Oh Forethought. Forethought might have checked the weather report. Forethought is dead to me.

As I come out of the mountains I'm expecting the snow to stop, the weather to warm, the skies to clear. NO DICE. The snow picks up. It gets worse. It startst to stick. I pull over in Cheyenne and get the oh-so-sage advice, "Stoppin ain't gonna help ya. Whachu gotta do is git out the mountains, ouddair past Laramie'll stoppov snowin an yul bein utaw fore you knows it." Give or take. Seeing as I'd be finding no shortage conversation with this fine gentleman but eager to get on my way, I curteously cut our conversation short with an nod and something akin to "Aye-uh, s'pose yerright," and got on my way.

Holy Crap, was THAT a bad idea.

I'd been drivin with about 6 feet of visibility for a bit, thinking I was on dry roads, thinking I was fine, watching Semis all along the side of the road like some kind of dinosaur graveyard when I pass by a recent accident. I see this tractor-trailor flipped upside-down and sideways so the cargo area's on top of the cab. AND THIS GUY JUST GETS OUT! I slow down to see if anyone needs any help but there's already a trucker with a cell phone. The thing is, I get down to about 30 and I stat to fishtail a little. Now I grew up drivin in the snow so it's not such a big deal, just the same I decide to stop, my windshield wipers are frozen anyway and I've got wiper fluid frozen in big blue blocks right at my dashboard. I pull over on the shoulder, now completely covered in a few inches of snow and I get out of the car. Well, one step away from Mr. Seth and my feet start to go out from under me. The road's a two inch thick sheet of pure freakin ICE! I'd been drivin 60 miles an hour on a goddamned SKATING POND! That's when I saw what's still been sticking with me in my dreams.
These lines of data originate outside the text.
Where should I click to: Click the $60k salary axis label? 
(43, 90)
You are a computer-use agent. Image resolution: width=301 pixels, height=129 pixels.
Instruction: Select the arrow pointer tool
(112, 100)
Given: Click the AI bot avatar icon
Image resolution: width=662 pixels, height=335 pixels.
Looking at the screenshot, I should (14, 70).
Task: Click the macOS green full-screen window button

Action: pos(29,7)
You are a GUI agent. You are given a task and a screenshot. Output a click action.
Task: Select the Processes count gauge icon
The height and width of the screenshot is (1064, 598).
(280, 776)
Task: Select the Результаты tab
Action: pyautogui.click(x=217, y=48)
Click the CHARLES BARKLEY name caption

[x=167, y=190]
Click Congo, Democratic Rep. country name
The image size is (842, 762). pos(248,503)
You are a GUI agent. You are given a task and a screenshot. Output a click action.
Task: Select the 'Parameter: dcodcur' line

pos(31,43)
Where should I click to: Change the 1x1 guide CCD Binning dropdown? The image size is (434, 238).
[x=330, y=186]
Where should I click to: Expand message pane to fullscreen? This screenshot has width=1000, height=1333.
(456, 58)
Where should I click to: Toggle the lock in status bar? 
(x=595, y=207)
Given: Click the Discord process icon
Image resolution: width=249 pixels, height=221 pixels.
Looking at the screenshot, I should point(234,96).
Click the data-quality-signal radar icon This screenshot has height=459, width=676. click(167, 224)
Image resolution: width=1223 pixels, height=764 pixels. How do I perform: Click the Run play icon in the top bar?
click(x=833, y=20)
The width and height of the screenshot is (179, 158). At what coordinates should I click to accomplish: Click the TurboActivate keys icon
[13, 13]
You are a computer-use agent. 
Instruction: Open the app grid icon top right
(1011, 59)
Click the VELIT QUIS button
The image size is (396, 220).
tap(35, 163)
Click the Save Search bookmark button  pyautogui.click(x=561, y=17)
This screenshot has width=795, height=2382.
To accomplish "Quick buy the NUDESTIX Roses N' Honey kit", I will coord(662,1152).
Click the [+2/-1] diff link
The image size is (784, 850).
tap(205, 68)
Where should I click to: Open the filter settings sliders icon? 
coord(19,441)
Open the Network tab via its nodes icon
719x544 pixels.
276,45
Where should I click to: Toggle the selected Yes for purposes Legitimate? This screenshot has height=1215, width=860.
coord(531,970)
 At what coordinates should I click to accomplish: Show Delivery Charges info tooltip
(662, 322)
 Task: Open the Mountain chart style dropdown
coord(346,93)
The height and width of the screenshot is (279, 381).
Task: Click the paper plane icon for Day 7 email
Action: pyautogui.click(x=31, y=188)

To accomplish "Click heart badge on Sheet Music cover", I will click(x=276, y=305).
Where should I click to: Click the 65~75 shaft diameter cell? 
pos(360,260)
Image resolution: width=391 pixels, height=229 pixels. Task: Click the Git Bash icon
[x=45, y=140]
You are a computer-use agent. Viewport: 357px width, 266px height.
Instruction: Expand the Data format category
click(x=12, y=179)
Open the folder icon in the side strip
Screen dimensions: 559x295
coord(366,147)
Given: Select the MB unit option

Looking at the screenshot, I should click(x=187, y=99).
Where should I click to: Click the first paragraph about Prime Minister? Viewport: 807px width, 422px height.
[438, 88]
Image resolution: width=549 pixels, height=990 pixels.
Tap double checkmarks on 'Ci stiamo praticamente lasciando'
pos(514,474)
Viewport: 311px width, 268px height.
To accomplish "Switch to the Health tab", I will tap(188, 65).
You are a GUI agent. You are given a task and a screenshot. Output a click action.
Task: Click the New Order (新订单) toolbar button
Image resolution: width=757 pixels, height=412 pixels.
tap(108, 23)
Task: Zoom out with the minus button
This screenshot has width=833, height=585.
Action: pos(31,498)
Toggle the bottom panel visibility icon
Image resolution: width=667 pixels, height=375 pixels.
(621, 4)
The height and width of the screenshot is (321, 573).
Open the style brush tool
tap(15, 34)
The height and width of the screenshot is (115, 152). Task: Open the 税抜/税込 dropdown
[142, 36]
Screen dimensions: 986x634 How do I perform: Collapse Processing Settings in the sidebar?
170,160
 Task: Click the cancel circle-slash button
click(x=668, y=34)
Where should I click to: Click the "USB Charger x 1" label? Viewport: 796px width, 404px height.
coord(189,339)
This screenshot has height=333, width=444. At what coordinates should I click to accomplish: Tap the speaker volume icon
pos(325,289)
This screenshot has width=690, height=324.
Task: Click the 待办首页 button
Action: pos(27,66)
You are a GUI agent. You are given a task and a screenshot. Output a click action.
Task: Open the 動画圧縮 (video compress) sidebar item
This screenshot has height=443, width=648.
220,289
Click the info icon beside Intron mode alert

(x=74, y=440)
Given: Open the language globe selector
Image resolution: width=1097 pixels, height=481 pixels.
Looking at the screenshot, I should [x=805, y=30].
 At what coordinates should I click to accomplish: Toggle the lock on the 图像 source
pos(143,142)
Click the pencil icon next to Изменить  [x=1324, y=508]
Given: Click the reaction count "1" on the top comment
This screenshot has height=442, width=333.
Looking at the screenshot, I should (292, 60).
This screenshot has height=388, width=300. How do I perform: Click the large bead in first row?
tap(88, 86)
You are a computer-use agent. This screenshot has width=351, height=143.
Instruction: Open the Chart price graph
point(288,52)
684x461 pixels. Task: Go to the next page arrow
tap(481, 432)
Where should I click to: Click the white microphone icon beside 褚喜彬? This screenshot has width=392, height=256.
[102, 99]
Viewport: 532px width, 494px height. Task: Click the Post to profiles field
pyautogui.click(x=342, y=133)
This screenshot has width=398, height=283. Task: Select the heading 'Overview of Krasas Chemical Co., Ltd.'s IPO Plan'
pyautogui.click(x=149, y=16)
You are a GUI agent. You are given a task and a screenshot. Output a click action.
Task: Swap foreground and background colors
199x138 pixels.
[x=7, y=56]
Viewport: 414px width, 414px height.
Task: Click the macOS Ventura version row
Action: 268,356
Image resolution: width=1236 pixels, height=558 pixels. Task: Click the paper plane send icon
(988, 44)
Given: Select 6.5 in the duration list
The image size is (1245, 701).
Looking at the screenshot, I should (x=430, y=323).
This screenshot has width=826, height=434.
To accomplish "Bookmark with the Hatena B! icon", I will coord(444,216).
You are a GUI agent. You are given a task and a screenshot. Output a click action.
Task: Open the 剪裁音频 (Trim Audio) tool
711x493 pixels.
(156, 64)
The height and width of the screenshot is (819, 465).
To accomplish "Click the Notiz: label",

These two trucks come barreling down the road next to one another. One goes to pass the other when it hits a skid. Fast as they're goin, this truck ends up sideways, plowing down the highway perpendicular to the pavement for what must have been 80 feet. The driver manages to right his rig and instead of slowing down or pulling off, DOES IT AGAIN. That's when I knew I had to get off the road.

Okay, I've been here way too long, this one'll have to be continued.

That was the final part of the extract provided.